Larval development requires 260 days (8 – 9 months). Once hatched the larvae, phyllosoma are widely dispersed by surface currents and drift helplessly near the ocean surface for 3 years or more. During this time they go through about 11 moult stages and feed mainly on jellyfish. Eventually they return to familiar environment and metamorphose into the little boy stage (puerulus). This transparent juvenile lobster closely resembles the adult and is an adept swimmer. It usually settles in shallow water kelp beds near the adult stocks. The juveniles moult many times a year for about 5 years after settlement, after which they become adults. The male increases in size by from only 2-5 mm per year, whereas the female by a mean 1 mm is a slow growth rate – sometimes no growth takes place in a year. The males are usually larger then females, but the females are broader then the males.
Feeding: The main food of the rock lobster are mussels, sea urchins, starfish and kelp, although they will eat almost any source of protein and are therefore regarded as scavengers. They can go without food for long periods and only feed under calm conditions.
Normally the Crayfish season starts middle November through to April. Recreational fisherman may buy a license from the Post Office and take out four crayfish per day which may not be sold.
Speciality species: Heaviside’s dolphin is endemic to the west coast of southern Africa, with a range from Cape Point north to southern Angola. Lambert’s Bay is widely acknowledged as the best place to see this species, year-round in small groups.
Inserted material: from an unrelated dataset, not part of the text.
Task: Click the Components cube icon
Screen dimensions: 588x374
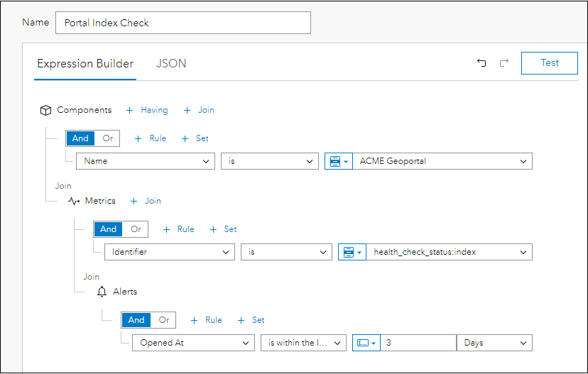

Regular Species: Dusky Dolphin (year-round), Southern Right Whale (seasonally common, August – November), Humback Whale (occasional on migration, June/July and October/November).
Occasional Species: Although boat trips within the bay have not encountered other species, Bryde’s and Killer Whales, and common dolphins may possibly seen from nearby coastal headlands.
Heaviside’s Dolphin can be found anywhere along the bay. A good spot is on the beach in front of Lambert’s Bay Caravan Park, where it is possible to climb up the dune and sit directly in front of the park fence to gain a little eye height. Heavyside’s dolphins come quite close to shore here (often 50-500 metres), and have been seen just beyond the kelp beds off the caravan park. Binoculars scans along the surf zone further up the beach may produce dolphins. Scan out beyond Bird Island and the harbour breakwater for the blows of Southern Right Whales, which can also be seen within the bay right up to the surf zone.
An MTN Cape Whale Route lookout post is situated on the western edge of the town on the road to Elands Bay. This point is an excellent location to view passing Right Whales and other pelagic species including occasional migrating Humpback Whales and various dolphins.
A further accessible site is Elands Bay about 25 km to the south of Lambert’s Bay. It is a beautiful spot and very popular with surfers – beyond the surf zone you are likely to see the blows, backs and tail flukes of meandering Southern Right Whales. Heaviside’s, Dusky and Common dolphins are also seen around this bay.